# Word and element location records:
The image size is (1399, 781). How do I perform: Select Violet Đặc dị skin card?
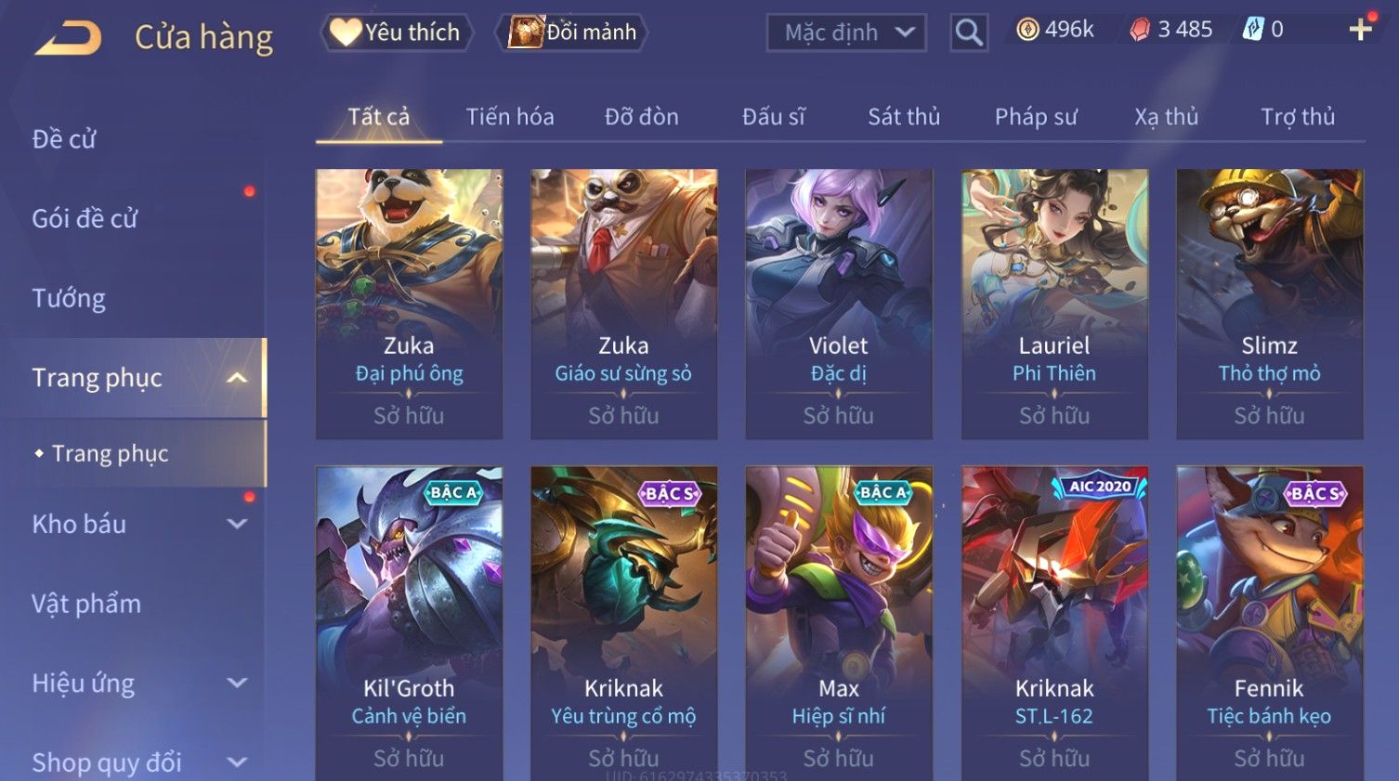click(x=839, y=304)
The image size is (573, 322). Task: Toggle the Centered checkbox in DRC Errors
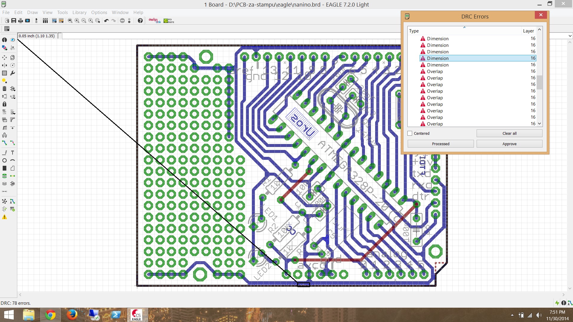[410, 133]
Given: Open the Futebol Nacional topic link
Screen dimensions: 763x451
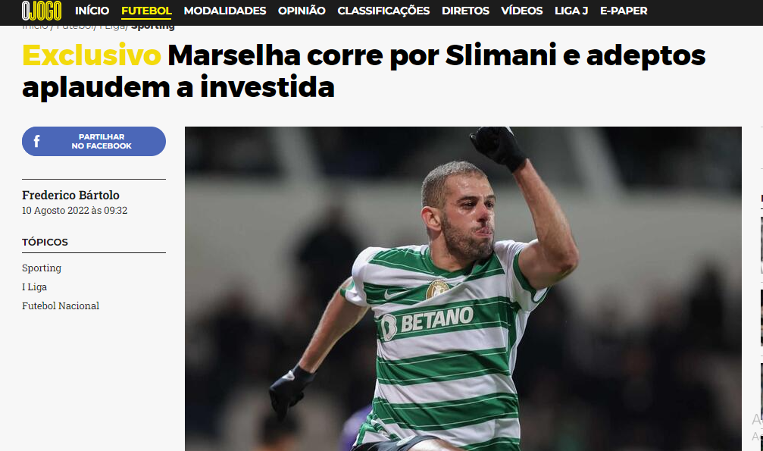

# GOAL:
Return every line of the records above word for word, leaving out the pictures.

# THE OUTPUT:
The image size is (1399, 781). How do I perform: Select Violet Đặc dị skin card?
click(x=839, y=304)
The image size is (573, 322). Task: Toggle the Centered checkbox in DRC Errors
[410, 133]
Given: Open the Futebol Nacional topic link
Screen dimensions: 763x451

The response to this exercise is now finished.